__WHAT YOU SHOULD DO__: Please copy the stretch of entries from the line containing "Click the company logo in header" through the line containing "Looking at the screenshot, I should coord(525,48).", reproducing each line without any change.

__SUPPLIED ENTRIES__:

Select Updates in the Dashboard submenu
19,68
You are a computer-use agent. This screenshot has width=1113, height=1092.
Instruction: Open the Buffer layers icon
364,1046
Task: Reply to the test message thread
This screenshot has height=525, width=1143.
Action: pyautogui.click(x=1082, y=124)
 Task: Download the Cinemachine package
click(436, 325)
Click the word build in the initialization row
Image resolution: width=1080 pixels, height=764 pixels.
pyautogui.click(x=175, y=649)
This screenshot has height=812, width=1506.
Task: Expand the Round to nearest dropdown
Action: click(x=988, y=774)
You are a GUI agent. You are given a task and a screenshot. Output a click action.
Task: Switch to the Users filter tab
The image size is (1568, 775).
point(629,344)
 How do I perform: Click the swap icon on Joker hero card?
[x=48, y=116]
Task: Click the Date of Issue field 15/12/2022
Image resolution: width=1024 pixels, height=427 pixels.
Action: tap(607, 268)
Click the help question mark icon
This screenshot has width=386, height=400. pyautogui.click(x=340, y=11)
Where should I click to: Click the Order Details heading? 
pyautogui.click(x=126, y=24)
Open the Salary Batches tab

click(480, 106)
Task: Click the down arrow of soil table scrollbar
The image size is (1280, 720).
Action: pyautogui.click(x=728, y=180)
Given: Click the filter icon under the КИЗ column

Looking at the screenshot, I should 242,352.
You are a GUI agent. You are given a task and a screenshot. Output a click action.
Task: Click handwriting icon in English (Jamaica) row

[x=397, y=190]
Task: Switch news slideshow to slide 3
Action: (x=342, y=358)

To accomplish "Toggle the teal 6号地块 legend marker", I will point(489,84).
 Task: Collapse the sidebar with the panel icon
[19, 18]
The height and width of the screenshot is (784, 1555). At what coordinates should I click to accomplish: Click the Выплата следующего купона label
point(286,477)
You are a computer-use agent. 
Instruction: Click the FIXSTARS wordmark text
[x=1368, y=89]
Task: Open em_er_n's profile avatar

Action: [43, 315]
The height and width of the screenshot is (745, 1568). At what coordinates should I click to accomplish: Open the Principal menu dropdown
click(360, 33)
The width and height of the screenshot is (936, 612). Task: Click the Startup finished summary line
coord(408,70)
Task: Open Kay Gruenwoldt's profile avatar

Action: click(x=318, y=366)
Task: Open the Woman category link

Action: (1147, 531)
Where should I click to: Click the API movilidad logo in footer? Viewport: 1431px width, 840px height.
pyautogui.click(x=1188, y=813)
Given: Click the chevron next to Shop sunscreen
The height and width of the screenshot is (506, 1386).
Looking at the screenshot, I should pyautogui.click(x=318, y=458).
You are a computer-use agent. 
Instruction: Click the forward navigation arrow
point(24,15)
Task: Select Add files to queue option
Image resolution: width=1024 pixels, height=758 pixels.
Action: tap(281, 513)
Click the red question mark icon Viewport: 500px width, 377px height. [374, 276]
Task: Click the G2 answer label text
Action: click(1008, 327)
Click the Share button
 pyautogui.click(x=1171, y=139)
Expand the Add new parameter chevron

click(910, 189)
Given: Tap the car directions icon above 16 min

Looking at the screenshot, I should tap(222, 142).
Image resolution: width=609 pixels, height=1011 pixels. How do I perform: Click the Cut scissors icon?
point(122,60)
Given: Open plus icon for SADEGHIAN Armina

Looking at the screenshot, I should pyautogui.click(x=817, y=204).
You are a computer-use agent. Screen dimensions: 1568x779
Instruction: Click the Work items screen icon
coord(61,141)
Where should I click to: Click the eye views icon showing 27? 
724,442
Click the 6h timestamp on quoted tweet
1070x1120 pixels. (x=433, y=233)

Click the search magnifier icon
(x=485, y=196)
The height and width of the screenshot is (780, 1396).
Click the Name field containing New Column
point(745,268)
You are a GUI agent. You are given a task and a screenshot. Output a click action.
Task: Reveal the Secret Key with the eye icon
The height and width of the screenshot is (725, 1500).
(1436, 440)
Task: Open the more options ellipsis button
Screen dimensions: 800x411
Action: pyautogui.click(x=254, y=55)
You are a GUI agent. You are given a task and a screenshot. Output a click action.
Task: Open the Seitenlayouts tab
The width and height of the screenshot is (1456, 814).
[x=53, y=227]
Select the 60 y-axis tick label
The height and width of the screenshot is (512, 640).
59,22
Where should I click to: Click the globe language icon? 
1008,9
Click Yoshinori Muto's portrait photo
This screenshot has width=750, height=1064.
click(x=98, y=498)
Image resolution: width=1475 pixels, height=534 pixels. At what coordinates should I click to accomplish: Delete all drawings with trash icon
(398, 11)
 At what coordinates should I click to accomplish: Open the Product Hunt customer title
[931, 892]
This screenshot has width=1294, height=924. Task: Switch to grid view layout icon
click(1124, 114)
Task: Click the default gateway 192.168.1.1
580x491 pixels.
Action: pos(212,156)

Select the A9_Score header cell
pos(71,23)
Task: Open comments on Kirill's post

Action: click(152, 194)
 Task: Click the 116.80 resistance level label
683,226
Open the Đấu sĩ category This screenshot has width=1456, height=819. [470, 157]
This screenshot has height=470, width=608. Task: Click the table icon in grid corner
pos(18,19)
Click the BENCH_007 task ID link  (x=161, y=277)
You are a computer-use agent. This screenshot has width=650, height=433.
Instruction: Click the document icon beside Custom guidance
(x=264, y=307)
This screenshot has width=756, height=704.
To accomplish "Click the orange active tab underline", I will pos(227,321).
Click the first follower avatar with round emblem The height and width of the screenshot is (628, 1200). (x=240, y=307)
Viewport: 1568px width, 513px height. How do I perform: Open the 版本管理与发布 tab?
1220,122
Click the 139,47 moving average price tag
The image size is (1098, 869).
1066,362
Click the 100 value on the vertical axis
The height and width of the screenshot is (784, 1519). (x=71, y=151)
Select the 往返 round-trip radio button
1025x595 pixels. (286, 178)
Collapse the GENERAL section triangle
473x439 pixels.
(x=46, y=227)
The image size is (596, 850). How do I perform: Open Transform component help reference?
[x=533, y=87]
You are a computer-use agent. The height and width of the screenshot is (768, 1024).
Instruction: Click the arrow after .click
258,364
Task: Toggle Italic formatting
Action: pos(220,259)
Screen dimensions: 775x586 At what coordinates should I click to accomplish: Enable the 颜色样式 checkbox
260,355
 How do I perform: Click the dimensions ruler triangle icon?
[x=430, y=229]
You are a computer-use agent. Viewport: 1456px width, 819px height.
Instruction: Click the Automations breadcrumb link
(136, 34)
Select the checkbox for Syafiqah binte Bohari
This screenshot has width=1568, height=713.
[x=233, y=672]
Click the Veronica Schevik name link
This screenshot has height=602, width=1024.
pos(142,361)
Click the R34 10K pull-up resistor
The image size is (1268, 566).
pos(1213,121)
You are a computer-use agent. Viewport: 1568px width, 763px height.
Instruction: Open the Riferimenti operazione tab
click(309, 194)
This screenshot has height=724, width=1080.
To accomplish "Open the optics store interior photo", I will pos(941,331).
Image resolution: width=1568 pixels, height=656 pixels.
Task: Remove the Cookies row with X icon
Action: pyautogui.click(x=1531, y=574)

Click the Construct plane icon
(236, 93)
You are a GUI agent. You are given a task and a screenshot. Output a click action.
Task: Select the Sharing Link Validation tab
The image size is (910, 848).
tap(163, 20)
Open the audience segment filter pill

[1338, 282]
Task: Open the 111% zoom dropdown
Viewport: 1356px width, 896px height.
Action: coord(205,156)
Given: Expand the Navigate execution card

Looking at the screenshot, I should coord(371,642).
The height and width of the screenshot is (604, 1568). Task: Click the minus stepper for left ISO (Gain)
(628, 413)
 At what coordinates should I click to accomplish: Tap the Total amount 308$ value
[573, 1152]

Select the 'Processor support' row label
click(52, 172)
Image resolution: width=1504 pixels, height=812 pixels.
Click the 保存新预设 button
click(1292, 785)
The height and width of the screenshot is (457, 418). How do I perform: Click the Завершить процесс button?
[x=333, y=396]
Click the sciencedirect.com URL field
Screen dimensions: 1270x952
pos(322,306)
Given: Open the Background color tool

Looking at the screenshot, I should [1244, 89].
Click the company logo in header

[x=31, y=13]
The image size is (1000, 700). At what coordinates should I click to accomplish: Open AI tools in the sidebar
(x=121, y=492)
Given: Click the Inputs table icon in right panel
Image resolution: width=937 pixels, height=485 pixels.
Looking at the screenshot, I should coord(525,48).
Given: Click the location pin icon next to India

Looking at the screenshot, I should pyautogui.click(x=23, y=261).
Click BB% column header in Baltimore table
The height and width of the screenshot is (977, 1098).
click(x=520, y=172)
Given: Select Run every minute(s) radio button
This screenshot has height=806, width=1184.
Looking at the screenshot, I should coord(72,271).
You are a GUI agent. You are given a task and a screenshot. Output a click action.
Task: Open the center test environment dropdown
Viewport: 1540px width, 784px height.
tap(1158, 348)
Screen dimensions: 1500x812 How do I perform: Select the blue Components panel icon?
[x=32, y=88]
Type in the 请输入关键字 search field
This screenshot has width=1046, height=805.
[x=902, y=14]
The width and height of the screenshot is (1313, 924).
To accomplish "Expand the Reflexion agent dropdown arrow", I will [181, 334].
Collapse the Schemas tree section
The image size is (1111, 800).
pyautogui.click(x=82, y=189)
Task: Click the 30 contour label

__SOLUTION FOR THIS EXERCISE__:
Click the company logo in header

[x=31, y=13]
The image size is (1000, 700). At what coordinates should I click to accomplish: Open AI tools in the sidebar
(x=121, y=492)
Given: Click the Inputs table icon in right panel
Image resolution: width=937 pixels, height=485 pixels.
Looking at the screenshot, I should coord(525,48).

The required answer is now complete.